▶ [Supplied information]:
*** Begin section ***

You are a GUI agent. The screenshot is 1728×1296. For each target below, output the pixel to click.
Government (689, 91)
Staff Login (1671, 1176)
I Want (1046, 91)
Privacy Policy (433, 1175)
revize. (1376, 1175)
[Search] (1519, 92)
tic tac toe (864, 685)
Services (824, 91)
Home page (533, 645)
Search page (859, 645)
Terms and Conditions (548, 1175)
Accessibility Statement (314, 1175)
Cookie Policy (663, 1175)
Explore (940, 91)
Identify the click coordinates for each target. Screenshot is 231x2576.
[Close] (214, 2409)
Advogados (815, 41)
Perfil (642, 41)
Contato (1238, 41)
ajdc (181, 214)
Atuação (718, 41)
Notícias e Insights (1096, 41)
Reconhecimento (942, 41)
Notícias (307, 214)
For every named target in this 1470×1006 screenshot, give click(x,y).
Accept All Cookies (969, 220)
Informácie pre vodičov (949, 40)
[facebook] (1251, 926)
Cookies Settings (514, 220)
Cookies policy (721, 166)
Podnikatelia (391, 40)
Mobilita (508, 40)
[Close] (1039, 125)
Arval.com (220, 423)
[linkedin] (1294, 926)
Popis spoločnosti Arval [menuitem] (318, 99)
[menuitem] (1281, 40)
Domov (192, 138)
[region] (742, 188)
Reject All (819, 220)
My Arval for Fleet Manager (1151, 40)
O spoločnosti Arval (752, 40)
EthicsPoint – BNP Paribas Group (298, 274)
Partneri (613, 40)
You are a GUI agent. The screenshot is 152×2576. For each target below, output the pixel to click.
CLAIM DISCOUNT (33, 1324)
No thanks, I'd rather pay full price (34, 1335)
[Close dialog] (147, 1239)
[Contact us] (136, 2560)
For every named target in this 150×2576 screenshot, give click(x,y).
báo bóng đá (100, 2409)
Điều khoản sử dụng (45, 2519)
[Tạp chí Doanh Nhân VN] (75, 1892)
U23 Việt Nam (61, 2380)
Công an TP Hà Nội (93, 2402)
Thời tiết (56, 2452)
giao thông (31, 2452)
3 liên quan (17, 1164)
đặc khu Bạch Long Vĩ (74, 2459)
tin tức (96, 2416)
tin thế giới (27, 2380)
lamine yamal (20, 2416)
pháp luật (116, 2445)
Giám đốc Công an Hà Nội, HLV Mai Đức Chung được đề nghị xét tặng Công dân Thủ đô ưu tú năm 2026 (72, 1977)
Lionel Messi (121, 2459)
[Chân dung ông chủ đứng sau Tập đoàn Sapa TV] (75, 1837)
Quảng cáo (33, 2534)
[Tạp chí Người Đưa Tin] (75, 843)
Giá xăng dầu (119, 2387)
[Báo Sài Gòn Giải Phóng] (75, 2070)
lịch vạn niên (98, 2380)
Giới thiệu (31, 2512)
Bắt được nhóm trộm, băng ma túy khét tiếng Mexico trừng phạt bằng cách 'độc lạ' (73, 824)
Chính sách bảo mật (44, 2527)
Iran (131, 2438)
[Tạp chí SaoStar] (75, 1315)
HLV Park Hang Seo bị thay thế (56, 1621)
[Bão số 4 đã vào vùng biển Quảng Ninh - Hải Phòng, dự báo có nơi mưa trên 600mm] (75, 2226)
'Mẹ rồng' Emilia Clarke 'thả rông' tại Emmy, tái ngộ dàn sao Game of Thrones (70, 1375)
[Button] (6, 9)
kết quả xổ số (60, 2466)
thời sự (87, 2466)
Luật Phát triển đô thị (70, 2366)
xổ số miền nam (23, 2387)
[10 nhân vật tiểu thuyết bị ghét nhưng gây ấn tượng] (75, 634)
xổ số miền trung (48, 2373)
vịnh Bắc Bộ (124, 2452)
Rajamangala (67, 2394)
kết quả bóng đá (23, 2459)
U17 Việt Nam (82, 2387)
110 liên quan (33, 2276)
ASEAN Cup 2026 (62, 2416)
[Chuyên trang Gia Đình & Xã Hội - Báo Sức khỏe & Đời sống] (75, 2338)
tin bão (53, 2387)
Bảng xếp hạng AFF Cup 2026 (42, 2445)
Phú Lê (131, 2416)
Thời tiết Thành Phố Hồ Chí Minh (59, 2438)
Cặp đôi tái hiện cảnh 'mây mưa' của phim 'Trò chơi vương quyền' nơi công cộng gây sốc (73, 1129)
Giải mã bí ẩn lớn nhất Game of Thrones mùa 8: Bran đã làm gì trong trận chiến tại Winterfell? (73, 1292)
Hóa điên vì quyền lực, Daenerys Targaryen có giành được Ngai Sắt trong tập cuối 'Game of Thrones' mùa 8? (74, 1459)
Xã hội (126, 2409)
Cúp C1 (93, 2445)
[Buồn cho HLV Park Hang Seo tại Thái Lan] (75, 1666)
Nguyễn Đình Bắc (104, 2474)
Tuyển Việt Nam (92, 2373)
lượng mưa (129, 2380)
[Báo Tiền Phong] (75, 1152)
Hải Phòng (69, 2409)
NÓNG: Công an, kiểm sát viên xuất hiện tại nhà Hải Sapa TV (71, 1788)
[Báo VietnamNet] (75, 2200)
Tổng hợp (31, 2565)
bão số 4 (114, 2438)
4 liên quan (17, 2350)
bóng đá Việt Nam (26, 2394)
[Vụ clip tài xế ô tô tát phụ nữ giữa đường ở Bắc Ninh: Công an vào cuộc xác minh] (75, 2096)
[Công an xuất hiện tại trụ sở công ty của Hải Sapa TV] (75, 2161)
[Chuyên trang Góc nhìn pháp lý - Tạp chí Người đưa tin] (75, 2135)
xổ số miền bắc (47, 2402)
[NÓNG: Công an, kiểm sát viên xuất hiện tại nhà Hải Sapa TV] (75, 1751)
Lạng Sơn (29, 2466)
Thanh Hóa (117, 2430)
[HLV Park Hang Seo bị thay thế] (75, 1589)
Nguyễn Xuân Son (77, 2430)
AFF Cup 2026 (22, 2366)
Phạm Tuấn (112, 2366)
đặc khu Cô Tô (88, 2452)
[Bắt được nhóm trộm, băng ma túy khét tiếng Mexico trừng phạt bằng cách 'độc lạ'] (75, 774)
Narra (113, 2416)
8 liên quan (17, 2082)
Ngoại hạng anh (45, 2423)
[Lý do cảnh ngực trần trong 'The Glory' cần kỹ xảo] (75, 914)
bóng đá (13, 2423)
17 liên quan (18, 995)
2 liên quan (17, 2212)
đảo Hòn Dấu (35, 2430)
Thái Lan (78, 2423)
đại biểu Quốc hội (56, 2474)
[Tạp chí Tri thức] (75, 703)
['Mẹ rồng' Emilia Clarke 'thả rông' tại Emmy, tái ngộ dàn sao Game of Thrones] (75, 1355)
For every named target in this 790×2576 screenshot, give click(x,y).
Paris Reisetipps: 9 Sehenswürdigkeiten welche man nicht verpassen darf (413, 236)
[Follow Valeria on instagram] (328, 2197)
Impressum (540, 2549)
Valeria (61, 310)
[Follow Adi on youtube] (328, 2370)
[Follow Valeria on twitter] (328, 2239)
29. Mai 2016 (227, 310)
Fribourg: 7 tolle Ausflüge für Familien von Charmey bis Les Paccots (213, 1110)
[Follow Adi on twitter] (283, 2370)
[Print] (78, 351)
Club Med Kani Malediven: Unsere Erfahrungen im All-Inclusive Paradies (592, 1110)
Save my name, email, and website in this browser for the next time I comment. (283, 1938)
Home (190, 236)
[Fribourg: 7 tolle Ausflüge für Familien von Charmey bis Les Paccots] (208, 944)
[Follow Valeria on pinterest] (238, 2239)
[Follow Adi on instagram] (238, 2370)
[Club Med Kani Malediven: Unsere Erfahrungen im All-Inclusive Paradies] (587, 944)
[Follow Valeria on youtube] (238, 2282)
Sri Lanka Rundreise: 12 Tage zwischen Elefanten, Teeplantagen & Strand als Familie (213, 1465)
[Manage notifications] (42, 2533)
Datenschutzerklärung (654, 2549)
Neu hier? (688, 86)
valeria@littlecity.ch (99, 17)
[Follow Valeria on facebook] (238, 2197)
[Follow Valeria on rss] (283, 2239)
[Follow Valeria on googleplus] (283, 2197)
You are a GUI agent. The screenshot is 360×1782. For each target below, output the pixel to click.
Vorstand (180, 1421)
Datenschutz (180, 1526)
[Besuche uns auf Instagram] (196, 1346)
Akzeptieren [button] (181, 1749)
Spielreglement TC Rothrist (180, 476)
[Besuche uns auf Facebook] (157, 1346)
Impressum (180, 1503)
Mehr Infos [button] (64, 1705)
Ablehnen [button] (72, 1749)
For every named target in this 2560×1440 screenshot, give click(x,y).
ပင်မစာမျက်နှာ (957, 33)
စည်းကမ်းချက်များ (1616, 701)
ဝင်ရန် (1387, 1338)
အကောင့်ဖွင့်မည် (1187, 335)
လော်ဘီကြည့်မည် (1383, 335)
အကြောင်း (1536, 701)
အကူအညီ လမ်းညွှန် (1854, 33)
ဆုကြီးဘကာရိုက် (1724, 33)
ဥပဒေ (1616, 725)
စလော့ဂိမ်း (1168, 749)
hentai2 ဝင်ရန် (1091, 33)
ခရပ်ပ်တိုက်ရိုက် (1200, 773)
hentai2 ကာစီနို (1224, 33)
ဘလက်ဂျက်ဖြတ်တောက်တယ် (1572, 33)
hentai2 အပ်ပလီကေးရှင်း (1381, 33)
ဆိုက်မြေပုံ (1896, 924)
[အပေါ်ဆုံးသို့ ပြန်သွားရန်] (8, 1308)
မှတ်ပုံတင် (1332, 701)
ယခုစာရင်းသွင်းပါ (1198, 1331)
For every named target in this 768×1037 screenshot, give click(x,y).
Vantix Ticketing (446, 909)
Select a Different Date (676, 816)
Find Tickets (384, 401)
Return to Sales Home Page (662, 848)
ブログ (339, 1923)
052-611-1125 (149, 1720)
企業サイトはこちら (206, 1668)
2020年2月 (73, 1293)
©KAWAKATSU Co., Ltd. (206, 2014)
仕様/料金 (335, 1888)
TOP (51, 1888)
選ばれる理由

*** End section ***

▶ [Goal of the exercise]:
Please reproduce, exactly as they appear above, the lines from the line containing "U17 Việt Nam (82, 2387)" up to and including the line containing "Cặp đôi tái".

▶ [Answer space]:
U17 Việt Nam (82, 2387)
110 liên quan (33, 2276)
ASEAN Cup 2026 (62, 2416)
[Chuyên trang Gia Đình & Xã Hội - Báo Sức khỏe & Đời sống] (75, 2338)
tin bão (53, 2387)
Bảng xếp hạng AFF Cup 2026 (42, 2445)
Phú Lê (131, 2416)
Thời tiết Thành Phố Hồ Chí Minh (59, 2438)
Cặp đôi tái hiện cảnh 'mây mưa' của phim 'Trò chơi vương quyền' nơi công cộng gây sốc (73, 1129)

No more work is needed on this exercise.